Are you saying that you made a replacement subscription to a different ISA early in the tax year (the rule changed after a few weeks as I recall), or that you're planning to do so even after the change? It would seem unreasonable for there to be any penalising of the former but the latter may be harder to justify, albeit not impossible in some circumstances....
That depends how a "replacement subscription" is strictly defined. I've certainly withdrawn funds from one flexible ISA, and subsequently deposited funds in a different flexible ISA (amongst other accounts, e.g. regular savers, easy access accounts and other non-flexible ISAs).
This is only an issue if the total you have subscribed (including money you have moved from one ISA to a different ISA as a subscription) exceeds £20k.
Exactly, hence why I've ignored this new hastily-introduced replacement rule because it's ludicrous taken at face value. Admittedly, I haven't cared to investigate whether there are qualifiers or exceptions. I also don't "move" money from one ISA to another; once money has been withdrawn, that's it — it becomes diluted into the general pool of accessible cash. What I do is keep track of subscription totals for each ISA (not just their current balances) and ensure that the combined ISA total doesn't exceed £20K. I'd probably initiate transfer procedures if one ISA needed a higher allowance but it's not a consideration with which I need concern myself at this moment in time, or this tax year.
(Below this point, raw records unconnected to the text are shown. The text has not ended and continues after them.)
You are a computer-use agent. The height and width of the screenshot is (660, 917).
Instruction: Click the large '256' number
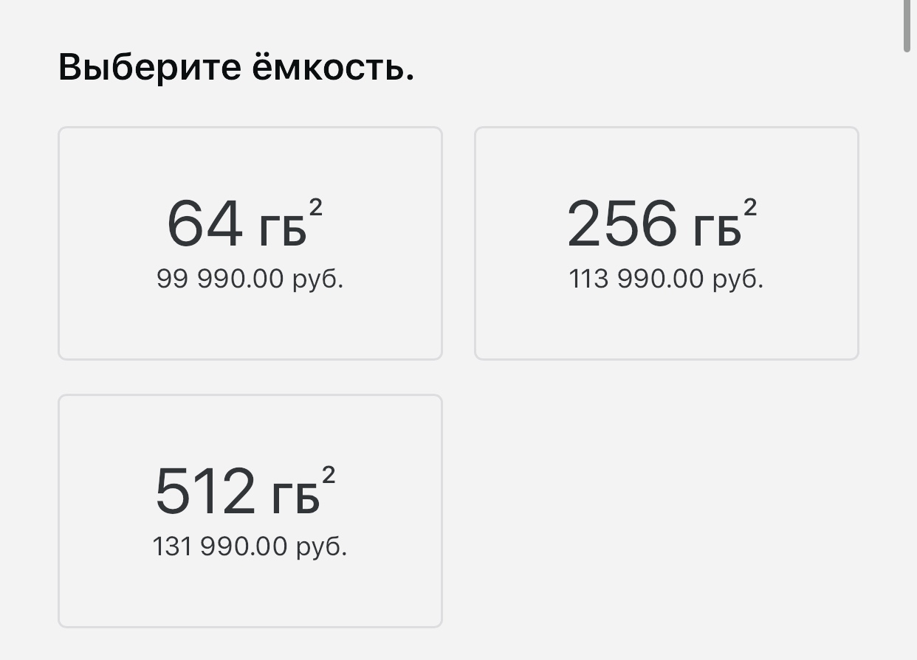[622, 224]
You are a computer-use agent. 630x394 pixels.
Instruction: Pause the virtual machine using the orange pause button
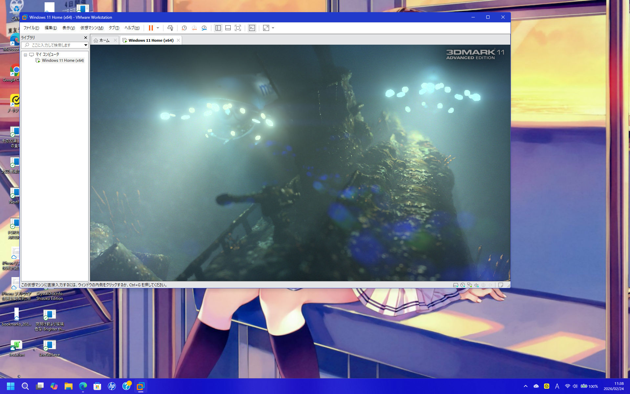point(151,28)
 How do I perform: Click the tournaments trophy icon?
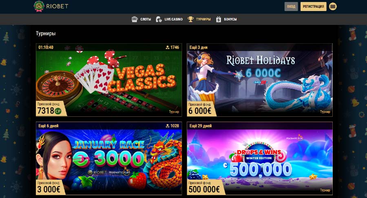pos(190,19)

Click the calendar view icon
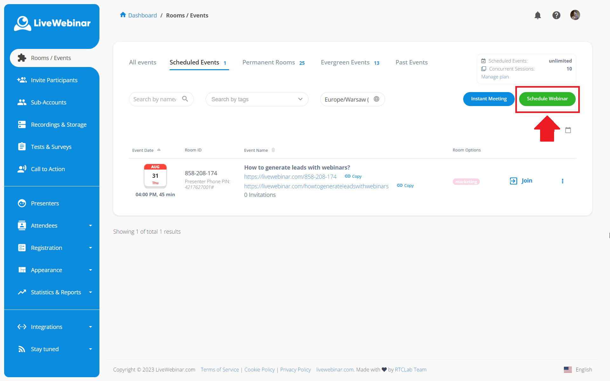coord(568,130)
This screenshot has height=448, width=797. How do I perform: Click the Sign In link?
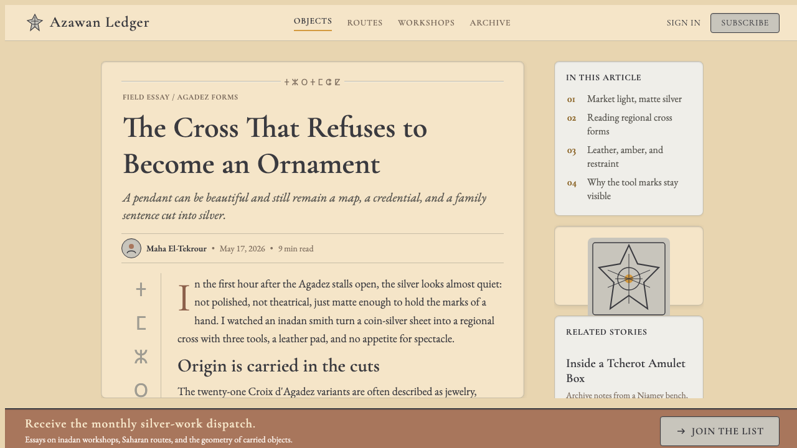click(684, 23)
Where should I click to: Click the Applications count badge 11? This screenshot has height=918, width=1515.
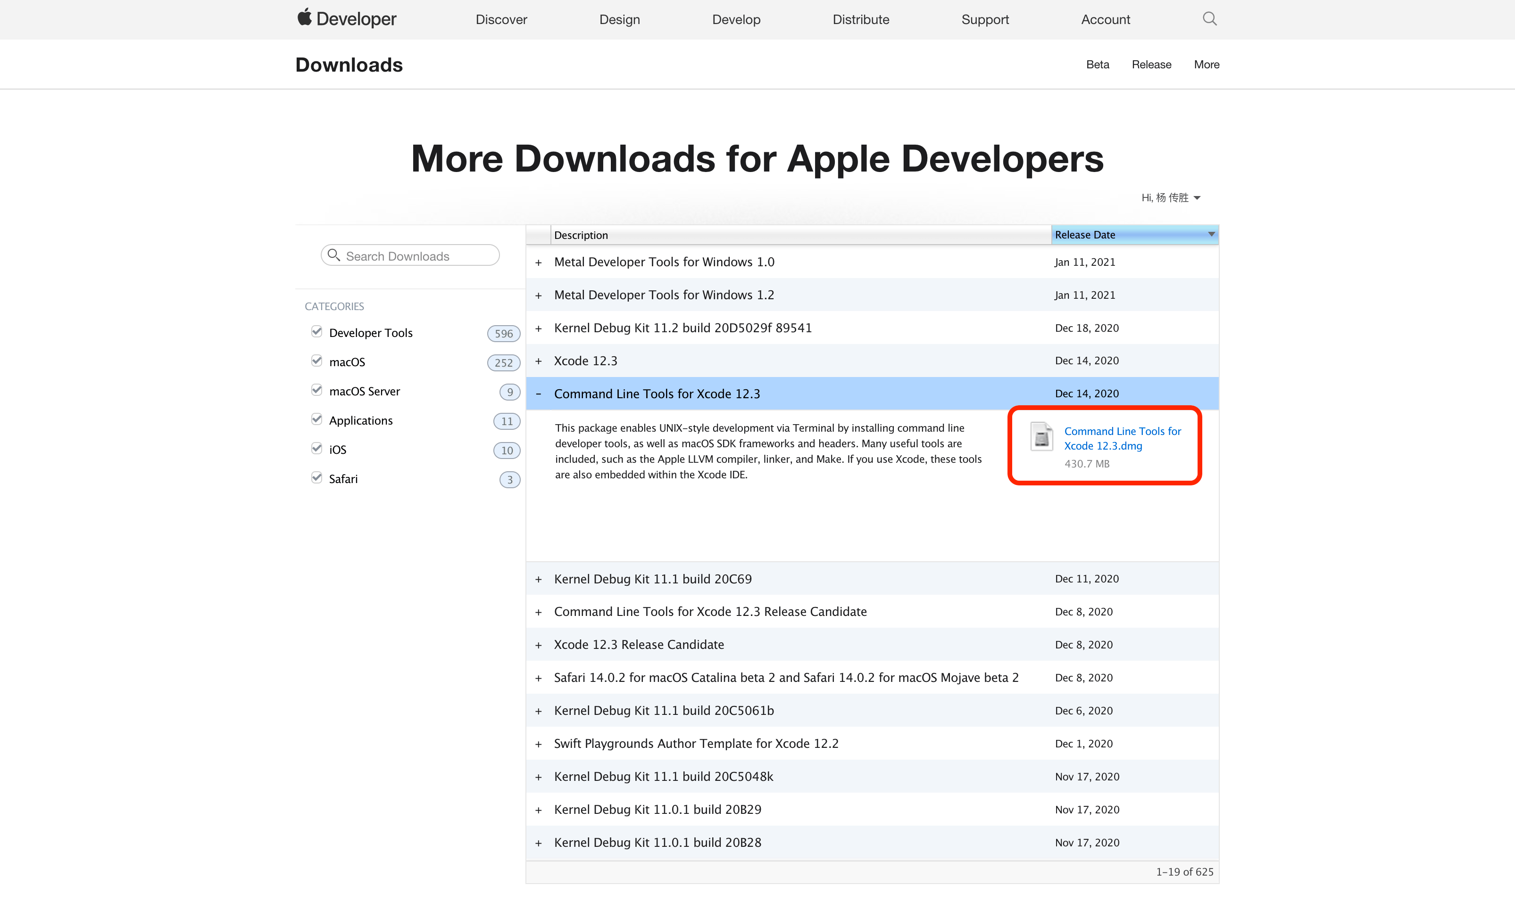click(507, 421)
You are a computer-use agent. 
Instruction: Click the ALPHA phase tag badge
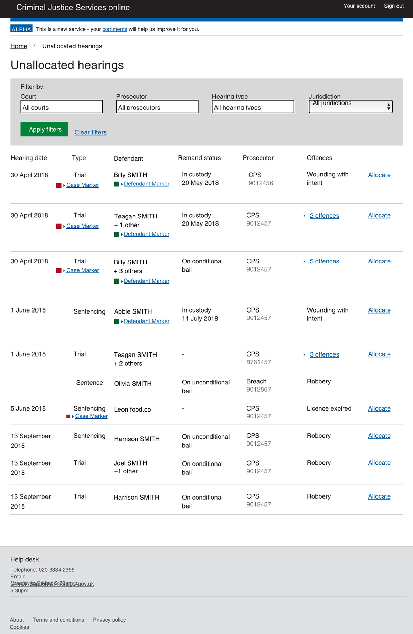[21, 29]
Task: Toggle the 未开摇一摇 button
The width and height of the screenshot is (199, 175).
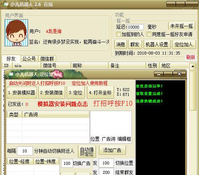Action: [182, 26]
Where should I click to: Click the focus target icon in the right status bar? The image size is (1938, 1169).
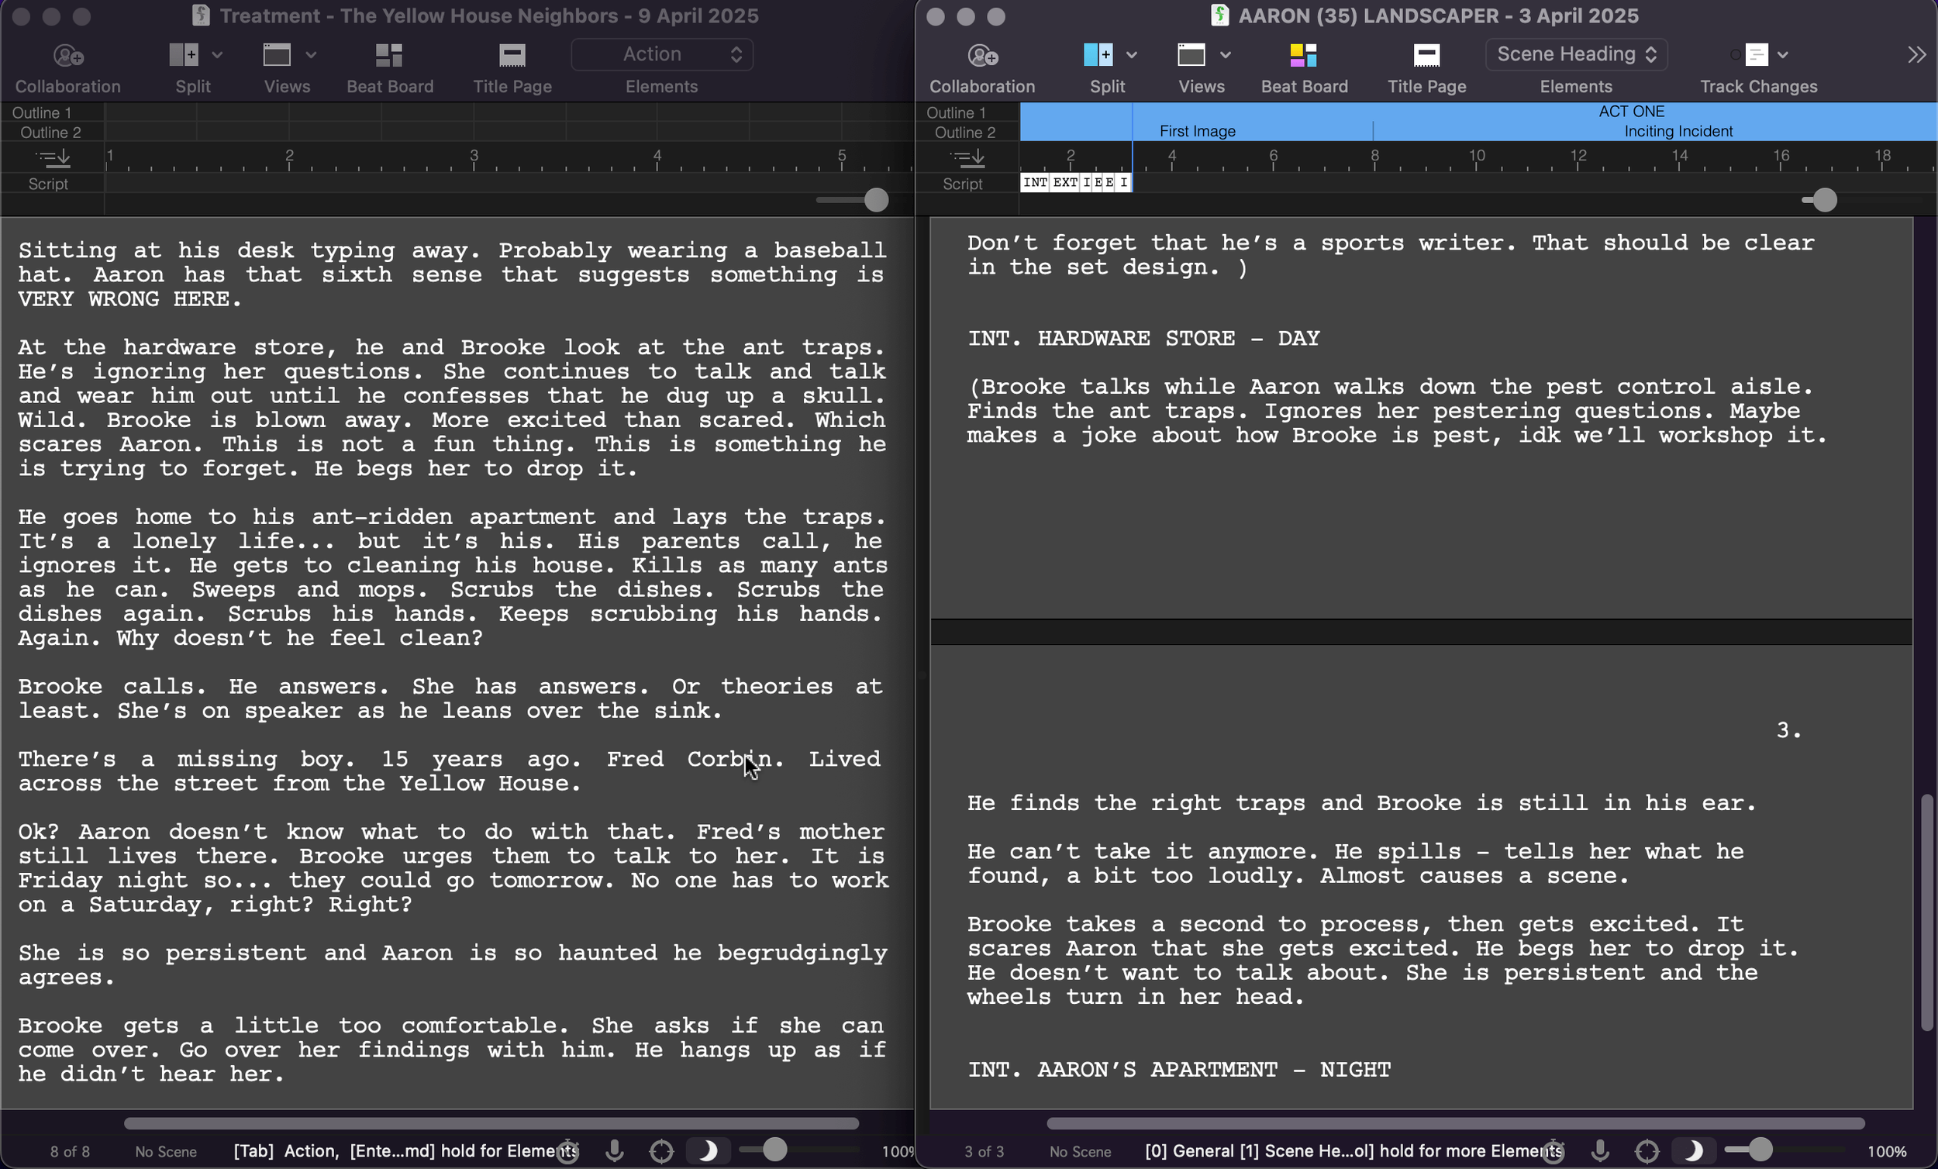click(x=1646, y=1151)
The change has had the effect of making flexible ISAs somewhat more like non-flexible ISAs. So if you pay £20k into flexible ISA A, withdraw £10k and then later pay £10k into ISA B, you have breached the allowance by £10k. What provider A should be doing is listing the total subscriptions as £20k throughout, but separately listing a flexible allowance of £10k after the flexible withdrawal, as that can be repaid into that ISA and that ISA alone during the same tax year. They should then be reporting £20k subscriptions used to HMRC whether or not the £10k is replaced. While provider B would report £10k allowance used as it always would. This would prevent someone opening ISAs A, B, C, D, and paying £20k into each, withdrawing £15k from each just before the end of the tax year to avoid detection.
We do not yet know whether or not this will happen in practice (I suspect not).
Providers should just report full daily subscription histories for all ISAs so HMRC can automatically compute whether the annual allowance was ever breached at any point in the tax year, but that's probably asking for too much.
I agree entirely with this solution, and there were murmurings that something like that, or a real time reporting system, was in the works. But given the state of the "making tax digital" initiative and the promise vs reality for Personal Tax Accounts, progress is likely to be glacially slow if anything is done at all.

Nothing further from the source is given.